New US bill to improve visa programme for Afghan translators

New bill to improve visa programme for Afghan interpreters who helped American soldiers
3 min read
12 June, 2021
The bill comes amid concern that the US withdrawal will leave some 18,000 Afghan interpreters and others who backed American forces vulnerable to retaliation by the Taliban group.
More than half of US troops and military equipment have been so far repatriated [Getty]

A bipartisan group of US Senators has presented legislation aimed at improving a visa programme for Afghan nationals who helped the United States prior to its withdrawal from the war-torn country.

The draft bill, introduced on Thursday, would expand the number of authorised visas by 20,000 and revise some of the eligibility requirements Afghan interpreters and other collaborators.

Proponents aimed to increase "the number of authorised visas and remov[e] cumbersome requirements that leave folks in limbo", New Hampshire Democrat Jeanne Shaheen said.

The new legislation would lower the eligibility requirement for applicants, from two years to one year of service, and postpone the medical evaluation requirement until the applicant and their family members are in the United States.

It would also remove the need for applicants to obtain a sworn statement testifying to the threat they face in their homeland, as well as the requirement that they performed "sensitive and trusted" activities.

The legislation would also extend special immigrant status to certain spouses and children of applicants who have been murdered.

The bill comes amid concern that the US withdrawal will leave some 18,000 Afghan interpreters, commandos and others who backed American forces vulnerable to retaliation by the Taliban group.

More than half of US troops and military equipment have been so far repatriated, according to the US Central Command.

"In acknowledgment of the threats they face in aiding the US, we must extend and expand the Afghan Special Immigrant Visa Program in order to ensure their safety and the safety of their families," said Dick Durbin, an Illinois Democrat.

Lawmakers are pushing for a vote as soon as possible.

Ned Price said last week that the department had increased staff in Washington to process the applications and has "approved a temporary increase in consular staffing in our embassy in Kabul to conduct interviews and to process visa applications."

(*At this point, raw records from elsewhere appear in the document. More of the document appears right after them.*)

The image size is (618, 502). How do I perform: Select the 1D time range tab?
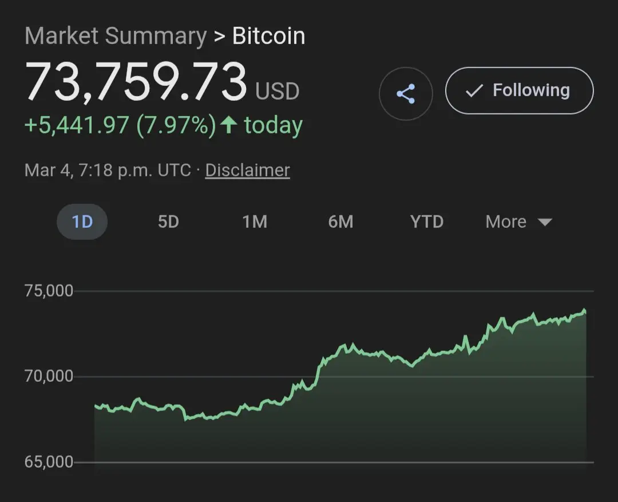(x=82, y=222)
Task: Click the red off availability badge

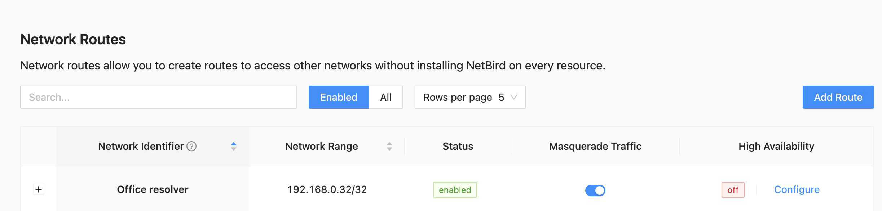Action: click(733, 190)
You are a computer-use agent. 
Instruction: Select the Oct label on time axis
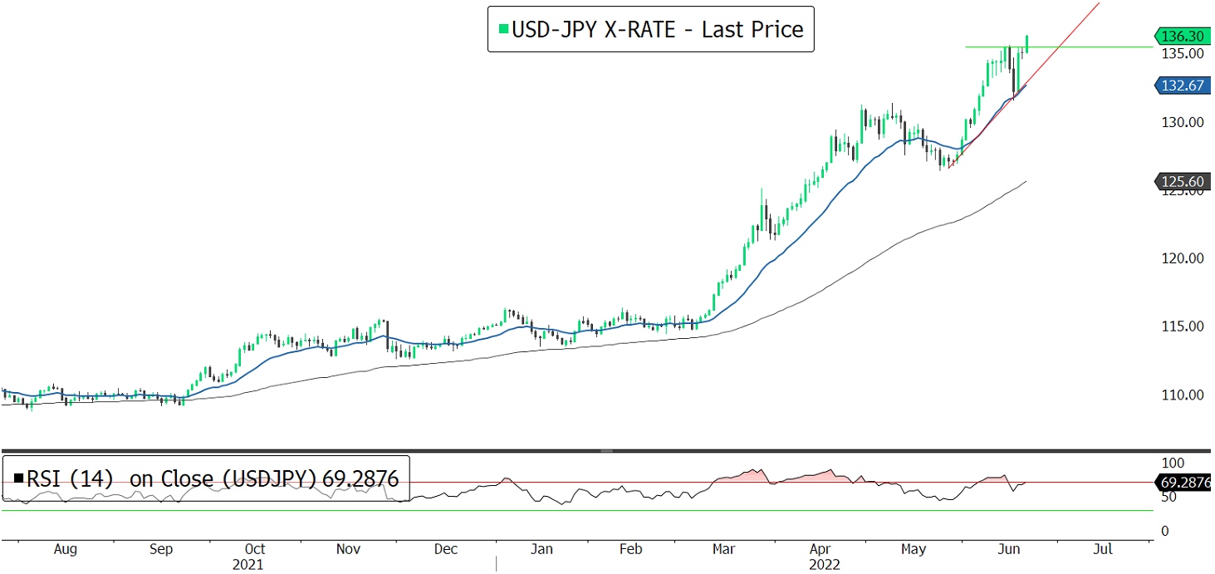(255, 549)
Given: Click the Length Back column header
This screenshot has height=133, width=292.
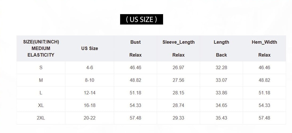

General Mark Milley, the chairman of the US Joint Chiefs of Staff, told a congressional panel on Thursday that the US will do all that is necessary to ensure the wellbeing of those who have worked alongside Americans for the past two years.

"I can commit to you that it's my belief that the United States government will do what is necessary in order to ensure the safety and protection of those that have been working with us for two decades," Milley said.

The Taliban said the same day that Afghans who worked with foreign forces in the past have nothing to fear once international troops leave, as long as they "show remorse."

In recent weeks, many interpreters have demonstrated in Kabul, demanding that foreign forces and embassies which they worked with help them relocate.